The project remained active on the Planning Board agenda until late in 2006.

In March 2007, news of financial difficulties encountered by Housing Resources–an unfavorable audit and embezzlement by an employee–came to light, and the project lay dormant, although Mr. O’Neill reported that engineering and development activities were ongoing along with environmental studies.

Mr. O’Neill appeared again before the Planning Board in June 2009, assuring board members that his agency was ready to pick up where it left off 2½ years before. That never happened.

Recent news stories have chronicled Housing Resources’ debts, especially to the City of Hudson for unpaid water and sewer bills, and its inability to secure loans to pay pre-development costs.
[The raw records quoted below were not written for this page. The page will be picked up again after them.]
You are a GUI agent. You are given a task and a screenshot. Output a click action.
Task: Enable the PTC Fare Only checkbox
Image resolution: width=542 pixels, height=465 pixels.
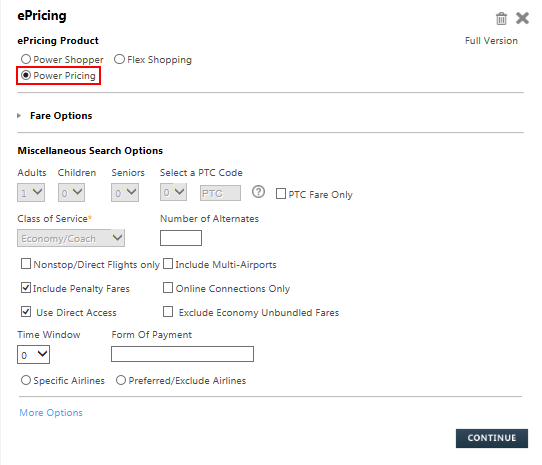click(281, 194)
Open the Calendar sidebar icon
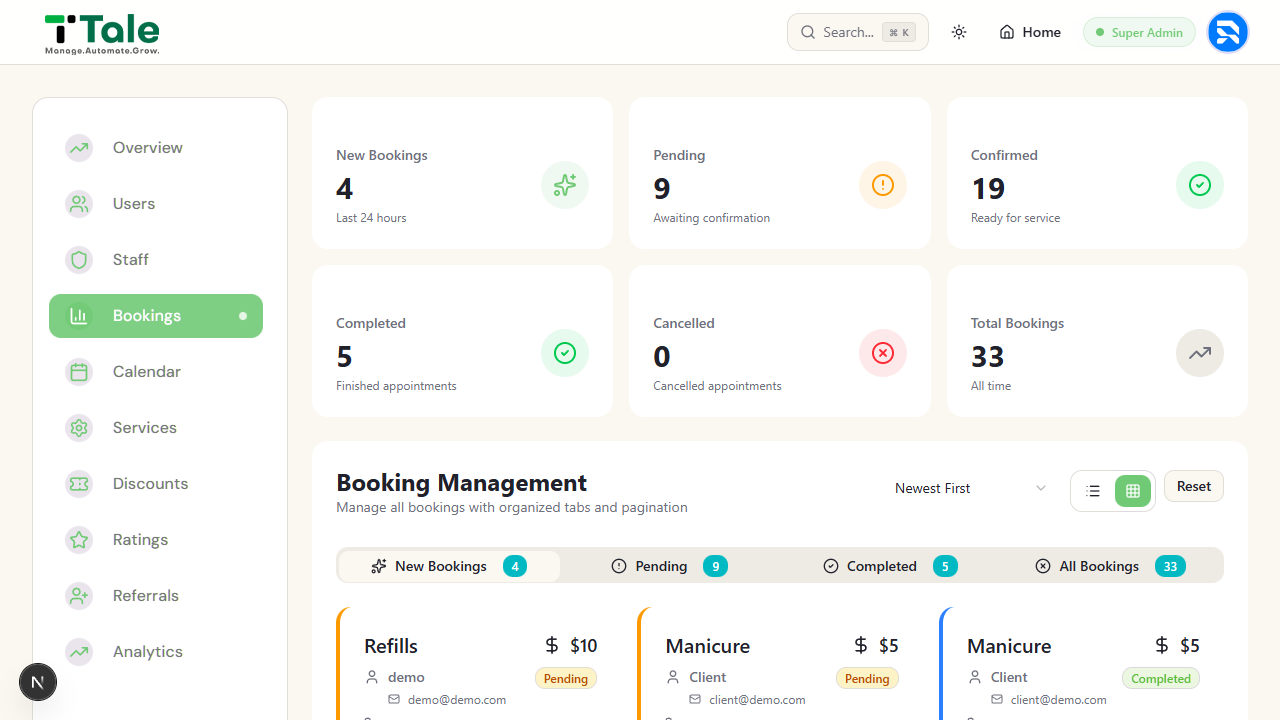The image size is (1280, 720). coord(79,372)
Contacted for comment, Copake Supervisor Reggie Crowley said of the Copake Green project: “This definitely was a major issue in the 2007 town election. I think the reason [the election] turned out the way it did was because we [the Republicans] opposed such a large development in the center of town from the beginning. I hope whoever buys the property will use it for something that will complement our community.”

“I am pleasantly surprised,” Democratic Councilwoman Linda Gabaccia said. “I always felt the scale and scope of the project was not right for Copake. I hope someone purchases it who has the best interests of Copake in mind,” she said. Ms. Gabaccia, who received a less than enthusiastic response to her suggestion some time ago that the town develop a plan for the potential purchase of the property, said this week that “the town should certainly discuss that the land is for sale, it’s in a crucial part of town.”

“We are delighted to see an end to the uncertainty and anxiety over the Copake Green proposal,” said Diana Wilson, chair of the Friends of Copake, a local civic advocacy group that opposed the Copake Green project due to the impact the sizable development would have on the town. “Serious surveys of the 122-acre site selected for the Copake Green proposal… suggested that this field may not be well suited for this type of residential development,” she said in a written statement.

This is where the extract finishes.